%%
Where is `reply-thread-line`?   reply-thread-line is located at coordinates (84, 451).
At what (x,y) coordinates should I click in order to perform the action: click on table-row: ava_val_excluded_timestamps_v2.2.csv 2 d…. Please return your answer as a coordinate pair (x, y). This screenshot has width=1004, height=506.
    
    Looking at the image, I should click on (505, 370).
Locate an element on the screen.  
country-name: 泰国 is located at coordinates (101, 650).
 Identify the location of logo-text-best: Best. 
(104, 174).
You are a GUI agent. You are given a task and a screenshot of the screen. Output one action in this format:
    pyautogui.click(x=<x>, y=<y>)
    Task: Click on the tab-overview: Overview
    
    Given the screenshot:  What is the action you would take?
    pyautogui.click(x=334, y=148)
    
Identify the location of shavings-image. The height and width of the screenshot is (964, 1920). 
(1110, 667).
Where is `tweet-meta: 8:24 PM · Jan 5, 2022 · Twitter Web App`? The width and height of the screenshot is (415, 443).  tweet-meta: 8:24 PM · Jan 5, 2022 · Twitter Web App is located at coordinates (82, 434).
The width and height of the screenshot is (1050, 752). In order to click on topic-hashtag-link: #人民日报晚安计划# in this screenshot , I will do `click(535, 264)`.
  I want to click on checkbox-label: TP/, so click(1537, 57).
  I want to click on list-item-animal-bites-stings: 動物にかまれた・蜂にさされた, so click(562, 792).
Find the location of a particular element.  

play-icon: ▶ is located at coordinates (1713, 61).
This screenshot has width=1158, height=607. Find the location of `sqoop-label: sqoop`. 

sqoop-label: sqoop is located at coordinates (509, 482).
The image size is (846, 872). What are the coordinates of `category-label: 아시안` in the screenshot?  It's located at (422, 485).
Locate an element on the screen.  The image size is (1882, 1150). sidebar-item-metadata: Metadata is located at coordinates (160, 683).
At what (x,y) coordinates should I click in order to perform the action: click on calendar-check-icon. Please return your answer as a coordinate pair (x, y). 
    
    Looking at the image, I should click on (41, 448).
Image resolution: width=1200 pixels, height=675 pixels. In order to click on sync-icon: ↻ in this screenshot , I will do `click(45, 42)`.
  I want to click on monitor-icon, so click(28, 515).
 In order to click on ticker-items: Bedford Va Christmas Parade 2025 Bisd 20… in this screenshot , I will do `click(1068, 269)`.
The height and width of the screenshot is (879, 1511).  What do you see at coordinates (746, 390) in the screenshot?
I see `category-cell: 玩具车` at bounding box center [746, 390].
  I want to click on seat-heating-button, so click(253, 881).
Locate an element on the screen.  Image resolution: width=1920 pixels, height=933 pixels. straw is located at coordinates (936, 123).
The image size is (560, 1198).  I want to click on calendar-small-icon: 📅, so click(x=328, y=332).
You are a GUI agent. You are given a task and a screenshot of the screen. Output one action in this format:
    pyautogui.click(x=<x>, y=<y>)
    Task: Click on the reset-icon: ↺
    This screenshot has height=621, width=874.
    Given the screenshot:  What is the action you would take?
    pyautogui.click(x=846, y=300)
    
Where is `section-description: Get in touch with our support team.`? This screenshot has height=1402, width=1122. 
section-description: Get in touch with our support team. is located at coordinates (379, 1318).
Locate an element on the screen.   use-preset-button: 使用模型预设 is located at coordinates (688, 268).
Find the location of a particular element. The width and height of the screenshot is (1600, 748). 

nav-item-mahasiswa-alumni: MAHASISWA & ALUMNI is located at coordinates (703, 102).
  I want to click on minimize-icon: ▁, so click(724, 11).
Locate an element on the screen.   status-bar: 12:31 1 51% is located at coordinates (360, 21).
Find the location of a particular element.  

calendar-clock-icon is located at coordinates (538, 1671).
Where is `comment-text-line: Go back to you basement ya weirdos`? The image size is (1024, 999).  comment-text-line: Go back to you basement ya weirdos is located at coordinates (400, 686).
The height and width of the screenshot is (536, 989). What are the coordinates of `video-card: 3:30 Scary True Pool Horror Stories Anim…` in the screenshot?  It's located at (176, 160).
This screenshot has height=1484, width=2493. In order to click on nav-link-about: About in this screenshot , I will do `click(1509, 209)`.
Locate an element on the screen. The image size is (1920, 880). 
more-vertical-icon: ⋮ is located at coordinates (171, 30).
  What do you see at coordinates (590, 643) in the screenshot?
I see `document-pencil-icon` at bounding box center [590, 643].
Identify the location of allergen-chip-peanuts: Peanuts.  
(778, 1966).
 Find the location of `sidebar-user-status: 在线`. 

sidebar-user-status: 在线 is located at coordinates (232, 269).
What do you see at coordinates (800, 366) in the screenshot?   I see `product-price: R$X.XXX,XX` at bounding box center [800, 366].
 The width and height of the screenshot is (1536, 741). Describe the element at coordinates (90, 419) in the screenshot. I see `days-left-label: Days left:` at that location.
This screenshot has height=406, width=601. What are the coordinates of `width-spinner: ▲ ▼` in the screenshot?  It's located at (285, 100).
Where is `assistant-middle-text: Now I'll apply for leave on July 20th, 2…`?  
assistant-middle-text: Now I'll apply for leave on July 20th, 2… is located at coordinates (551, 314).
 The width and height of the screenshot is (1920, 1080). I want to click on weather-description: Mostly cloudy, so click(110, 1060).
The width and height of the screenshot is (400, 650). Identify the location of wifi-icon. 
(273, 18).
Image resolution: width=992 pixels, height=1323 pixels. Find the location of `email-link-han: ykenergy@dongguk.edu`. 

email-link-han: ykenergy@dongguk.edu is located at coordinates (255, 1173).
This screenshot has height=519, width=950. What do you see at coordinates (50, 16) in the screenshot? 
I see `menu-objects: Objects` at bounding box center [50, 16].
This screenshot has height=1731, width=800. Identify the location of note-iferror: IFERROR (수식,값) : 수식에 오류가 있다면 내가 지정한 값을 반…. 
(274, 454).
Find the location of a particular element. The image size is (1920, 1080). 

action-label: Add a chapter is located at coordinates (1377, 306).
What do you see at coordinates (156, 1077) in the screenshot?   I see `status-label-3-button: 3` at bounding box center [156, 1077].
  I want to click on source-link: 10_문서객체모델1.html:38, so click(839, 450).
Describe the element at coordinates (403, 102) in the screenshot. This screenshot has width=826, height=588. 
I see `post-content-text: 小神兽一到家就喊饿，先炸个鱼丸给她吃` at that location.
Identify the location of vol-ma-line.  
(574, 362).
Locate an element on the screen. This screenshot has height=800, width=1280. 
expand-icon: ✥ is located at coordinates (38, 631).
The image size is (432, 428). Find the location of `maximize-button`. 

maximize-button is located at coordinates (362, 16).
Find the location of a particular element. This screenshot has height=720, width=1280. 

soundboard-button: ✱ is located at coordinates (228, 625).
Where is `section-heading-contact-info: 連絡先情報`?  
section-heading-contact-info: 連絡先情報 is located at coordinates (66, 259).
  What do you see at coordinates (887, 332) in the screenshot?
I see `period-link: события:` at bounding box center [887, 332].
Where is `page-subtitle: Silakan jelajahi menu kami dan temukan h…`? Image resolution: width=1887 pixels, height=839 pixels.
%%
■ What the exercise asks:
Please edit the items above by replacing "Find the location of a particular element" with "Find a specific element" wherever it appears, and leave all other text unchanged.

■ Output for this exercise:
Where is `reply-thread-line`?   reply-thread-line is located at coordinates (84, 451).
At what (x,y) coordinates should I click in order to perform the action: click on table-row: ava_val_excluded_timestamps_v2.2.csv 2 d…. Please return your answer as a coordinate pair (x, y). This screenshot has width=1004, height=506.
    
    Looking at the image, I should click on (505, 370).
Locate an element on the screen.  
country-name: 泰国 is located at coordinates (101, 650).
 Identify the location of logo-text-best: Best. 
(104, 174).
You are a GUI agent. You are given a task and a screenshot of the screen. Output one action in this format:
    pyautogui.click(x=<x>, y=<y>)
    Task: Click on the tab-overview: Overview
    
    Given the screenshot:  What is the action you would take?
    pyautogui.click(x=334, y=148)
    
Identify the location of shavings-image. The height and width of the screenshot is (964, 1920). 
(1110, 667).
Where is `tweet-meta: 8:24 PM · Jan 5, 2022 · Twitter Web App`? The width and height of the screenshot is (415, 443).  tweet-meta: 8:24 PM · Jan 5, 2022 · Twitter Web App is located at coordinates (82, 434).
The width and height of the screenshot is (1050, 752). In order to click on topic-hashtag-link: #人民日报晚安计划# in this screenshot , I will do `click(535, 264)`.
  I want to click on checkbox-label: TP/, so click(1537, 57).
  I want to click on list-item-animal-bites-stings: 動物にかまれた・蜂にさされた, so click(562, 792).
Find a specific element.  

play-icon: ▶ is located at coordinates (1713, 61).
This screenshot has width=1158, height=607. Find the location of `sqoop-label: sqoop`. 

sqoop-label: sqoop is located at coordinates (509, 482).
The image size is (846, 872). What are the coordinates of `category-label: 아시안` in the screenshot?  It's located at (422, 485).
Locate an element on the screen.  The image size is (1882, 1150). sidebar-item-metadata: Metadata is located at coordinates (160, 683).
At what (x,y) coordinates should I click in order to perform the action: click on calendar-check-icon. Please return your answer as a coordinate pair (x, y). 
    
    Looking at the image, I should click on (41, 448).
Image resolution: width=1200 pixels, height=675 pixels. In order to click on sync-icon: ↻ in this screenshot , I will do `click(45, 42)`.
  I want to click on monitor-icon, so click(28, 515).
 In order to click on ticker-items: Bedford Va Christmas Parade 2025 Bisd 20… in this screenshot , I will do `click(1068, 269)`.
The height and width of the screenshot is (879, 1511).  What do you see at coordinates (746, 390) in the screenshot?
I see `category-cell: 玩具车` at bounding box center [746, 390].
  I want to click on seat-heating-button, so click(253, 881).
Locate an element on the screen.  Image resolution: width=1920 pixels, height=933 pixels. straw is located at coordinates (936, 123).
The image size is (560, 1198).  I want to click on calendar-small-icon: 📅, so click(x=328, y=332).
You are a GUI agent. You are given a task and a screenshot of the screen. Output one action in this format:
    pyautogui.click(x=<x>, y=<y>)
    Task: Click on the reset-icon: ↺
    This screenshot has height=621, width=874.
    Given the screenshot:  What is the action you would take?
    pyautogui.click(x=846, y=300)
    
Where is `section-description: Get in touch with our support team.`? This screenshot has height=1402, width=1122. 
section-description: Get in touch with our support team. is located at coordinates (379, 1318).
Locate an element on the screen.   use-preset-button: 使用模型预设 is located at coordinates (688, 268).
Find a specific element. The width and height of the screenshot is (1600, 748). 

nav-item-mahasiswa-alumni: MAHASISWA & ALUMNI is located at coordinates (703, 102).
  I want to click on minimize-icon: ▁, so click(724, 11).
Locate an element on the screen.   status-bar: 12:31 1 51% is located at coordinates (360, 21).
Find a specific element.  

calendar-clock-icon is located at coordinates (538, 1671).
Where is `comment-text-line: Go back to you basement ya weirdos`? The image size is (1024, 999).  comment-text-line: Go back to you basement ya weirdos is located at coordinates (400, 686).
The height and width of the screenshot is (536, 989). What are the coordinates of `video-card: 3:30 Scary True Pool Horror Stories Anim…` in the screenshot?  It's located at (176, 160).
This screenshot has height=1484, width=2493. In order to click on nav-link-about: About in this screenshot , I will do `click(1509, 209)`.
Locate an element on the screen. The image size is (1920, 880). 
more-vertical-icon: ⋮ is located at coordinates (171, 30).
  What do you see at coordinates (590, 643) in the screenshot?
I see `document-pencil-icon` at bounding box center [590, 643].
Identify the location of allergen-chip-peanuts: Peanuts.  
(778, 1966).
 Find the location of `sidebar-user-status: 在线`. 

sidebar-user-status: 在线 is located at coordinates (232, 269).
What do you see at coordinates (800, 366) in the screenshot?   I see `product-price: R$X.XXX,XX` at bounding box center [800, 366].
 The width and height of the screenshot is (1536, 741). Describe the element at coordinates (90, 419) in the screenshot. I see `days-left-label: Days left:` at that location.
This screenshot has height=406, width=601. What are the coordinates of `width-spinner: ▲ ▼` in the screenshot?  It's located at (285, 100).
Where is `assistant-middle-text: Now I'll apply for leave on July 20th, 2…`?  
assistant-middle-text: Now I'll apply for leave on July 20th, 2… is located at coordinates (551, 314).
 The width and height of the screenshot is (1920, 1080). I want to click on weather-description: Mostly cloudy, so click(110, 1060).
The width and height of the screenshot is (400, 650). Identify the location of wifi-icon. 
(273, 18).
Image resolution: width=992 pixels, height=1323 pixels. Find the location of `email-link-han: ykenergy@dongguk.edu`. 

email-link-han: ykenergy@dongguk.edu is located at coordinates (255, 1173).
This screenshot has height=519, width=950. What do you see at coordinates (50, 16) in the screenshot? 
I see `menu-objects: Objects` at bounding box center [50, 16].
This screenshot has height=1731, width=800. Identify the location of note-iferror: IFERROR (수식,값) : 수식에 오류가 있다면 내가 지정한 값을 반…. 
(274, 454).
Find a specific element. The image size is (1920, 1080). 

action-label: Add a chapter is located at coordinates (1377, 306).
What do you see at coordinates (156, 1077) in the screenshot?   I see `status-label-3-button: 3` at bounding box center [156, 1077].
  I want to click on source-link: 10_문서객체모델1.html:38, so click(839, 450).
Describe the element at coordinates (403, 102) in the screenshot. This screenshot has width=826, height=588. 
I see `post-content-text: 小神兽一到家就喊饿，先炸个鱼丸给她吃` at that location.
Identify the location of vol-ma-line.  
(574, 362).
Locate an element on the screen. This screenshot has height=800, width=1280. 
expand-icon: ✥ is located at coordinates (38, 631).
The image size is (432, 428). Find the location of `maximize-button`. 

maximize-button is located at coordinates (362, 16).
Find a specific element. This screenshot has height=720, width=1280. 

soundboard-button: ✱ is located at coordinates (228, 625).
Where is `section-heading-contact-info: 連絡先情報`?  
section-heading-contact-info: 連絡先情報 is located at coordinates (66, 259).
  What do you see at coordinates (887, 332) in the screenshot?
I see `period-link: события:` at bounding box center [887, 332].
Where is `page-subtitle: Silakan jelajahi menu kami dan temukan h…`? Image resolution: width=1887 pixels, height=839 pixels.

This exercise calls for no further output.